Money Makers: the free- for-all for freebies

Olivia Rink © Getty images
Olivia Rink: not impressed by the fakers

Dusit Thani, a five-star resort on Mudhdhoo Island in the Maldives, is exasperated with the number of social-media “influencers” asking for free stays in return for coverage on their accounts. Influencers can be valuable for promoting brands, but “everyone with a Facebook [page] these days is an influencer”, marketing manager Kate Jones tells Taylor Lorenz in The Atlantic. “These people are expecting five to seven nights on average, all inclusive.”

The resort has all but stopped working with influencers after Jones discovered that many just wanted a pretty backdrop for their swimsuit photos. “Ten different bikini pictures a day on the beach is great for the bikini firm,” says Jones, “but… it could be anywhere in the Maldives.” That’s not great for business.

A few “millennial influencers” do have serious clout, says the BBC’s Mary-Ann Russon. But it seems that many others have been gaming the system, buying armies of “followers” from firms that use automated “bots” to create fake accounts and simulate interactions, known as “engagement”. Consumer-goods giant Unilever last week demanded “greater transparency” in the industry, adding that consumers no longer trusted influencers and brands that work with them.

“I am so against bots,” says New York-based Olivia Rink, a fashion and lifestyle blogger, who spent four years building her audience. “It’s very discouraging… I work extremely hard to create unique and authentic content that I know my readers will enjoy.” She and other genuine influencers now face a battle to convince other firms not to follow Unilever’s example.

How we built a better metal detector

Simon Goodyear, 52, worked at defence contractor QinetiQ, making submarine trackers and landmine detectors, says Liam Kelly in The Sunday Times. But he became frustrated that his technology wasn’t “being taken into the real world”. So in 2005 he left to do an MBA at the Open University and set up metal-detector company Metrasens in his garage with former colleagues Mark Keene and Matt Wooliscroft. For two years the venture was self-funded – they then raised £250,000 from angel investors.

Traditional metal detectors emit electromagnetic signals; the Metrasens system instead monitors distortions in the earth’s magnetic field caused by metals. This has led to it being installed in prisons to reduce stabbings: “There’s nothing you can do to shield that metal from the sensor. You can put flesh or a lead box around it, but we will find it,” says Goodyear. “Gangs in prisons try to destroy our technology. That’s a good sign — it means it works.” The Worcestershire-based firm made pre-tax profits of £631,000 on £7.7m of sales in 2016, over 70% of which came from the US.

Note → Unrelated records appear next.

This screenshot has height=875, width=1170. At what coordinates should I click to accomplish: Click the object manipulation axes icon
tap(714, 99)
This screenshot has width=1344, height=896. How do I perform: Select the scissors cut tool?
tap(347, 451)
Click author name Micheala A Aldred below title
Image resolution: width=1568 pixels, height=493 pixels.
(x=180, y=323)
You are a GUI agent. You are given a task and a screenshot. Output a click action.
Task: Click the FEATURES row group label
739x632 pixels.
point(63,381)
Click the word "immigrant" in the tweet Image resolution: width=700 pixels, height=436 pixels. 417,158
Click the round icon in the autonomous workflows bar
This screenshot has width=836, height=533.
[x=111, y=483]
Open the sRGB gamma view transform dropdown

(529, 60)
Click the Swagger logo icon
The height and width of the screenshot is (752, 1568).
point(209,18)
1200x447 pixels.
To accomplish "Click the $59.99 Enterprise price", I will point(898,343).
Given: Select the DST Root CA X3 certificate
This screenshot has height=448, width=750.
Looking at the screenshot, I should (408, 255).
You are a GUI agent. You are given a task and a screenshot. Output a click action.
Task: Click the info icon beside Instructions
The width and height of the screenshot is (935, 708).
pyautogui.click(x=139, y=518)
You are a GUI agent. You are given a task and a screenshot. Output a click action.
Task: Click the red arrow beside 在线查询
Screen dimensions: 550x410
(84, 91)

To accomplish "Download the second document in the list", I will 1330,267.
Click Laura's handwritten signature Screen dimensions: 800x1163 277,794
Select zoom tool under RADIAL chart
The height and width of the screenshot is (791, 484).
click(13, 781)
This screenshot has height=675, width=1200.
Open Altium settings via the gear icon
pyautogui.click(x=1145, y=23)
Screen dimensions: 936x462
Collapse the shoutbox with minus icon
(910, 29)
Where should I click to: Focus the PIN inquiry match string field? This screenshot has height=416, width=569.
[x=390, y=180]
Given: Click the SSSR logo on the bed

Healing through virtual reality

Tej Tadi, 36, grew up in Hyderabad, India, where both of his parents were doctors, says Kathryn Nave in Wired. Rather than follow in their footsteps, Tadi enrolled at the Swiss Federal Institute of Technology (EPFL) in Lausanne in 2004 to begin a master’s degree in virtual reality (VR). His first project was to develop a more realistic walking motion in virtual avatars. So Tadi took regular trips to a nearby hospital to visit patients with motor impairments, such as Parkinson’s disease, to study how the brain worked. “Being exposed to the injured brain and how it functions really helps you to then better understand the healthy brain,” he says.

In 2012 Tadi began his PhD and founded MindMaze. His goal was to use VR to trick the brains of stroke victims into “rewiring” or healing themselves. Its first product – MindMotion Go – was launched in 2015. It uses a camera to allow patients to move a virtual arm on screen by moving their real arm. The patient then completes ever-harder exercises. The following year, MindMaze became Switzerland’s first start-up to hit a billion-dollar valuation, thanks to a $100m investment from the Indian conglomerate Hinduja Group.


The $5bn side-project

Stuart ButterfieldStewart Butterfield (pictured above), 46, was brought up in a Canadian commune after his father fled the US to avoid serving in the Vietnam War, says Daniel Thomas on BBC News. “My parents were  hippies”, says Butterfield, who was known as “Dharma” before he changed his name when he was 12.

Butterfield was always interested in computers, teaching himself to code by making basic computer games from the age of seven. But he lost interest at school, and ended up with a master’s degree in philosophy from Cambridge University. By that point it was 1997 and the internet had “really started to take off”. Butterfield’s friends were making websites and earning “three times as much as… professors were making”. So he quit academia for web design. In 2004 he launched photo-sharing site Flickr with his then-wife, selling it a year later for $25m to Yahoo (he now wishes he had held out for more).

But his biggest success came while creating an online game in 2009. The game eventually failed, but he and his colleagues realised that the team communication tool they had built might be valuable to other companies. Today, Slack is valued at $5.1bn, and is used by 70,000 companies worldwide.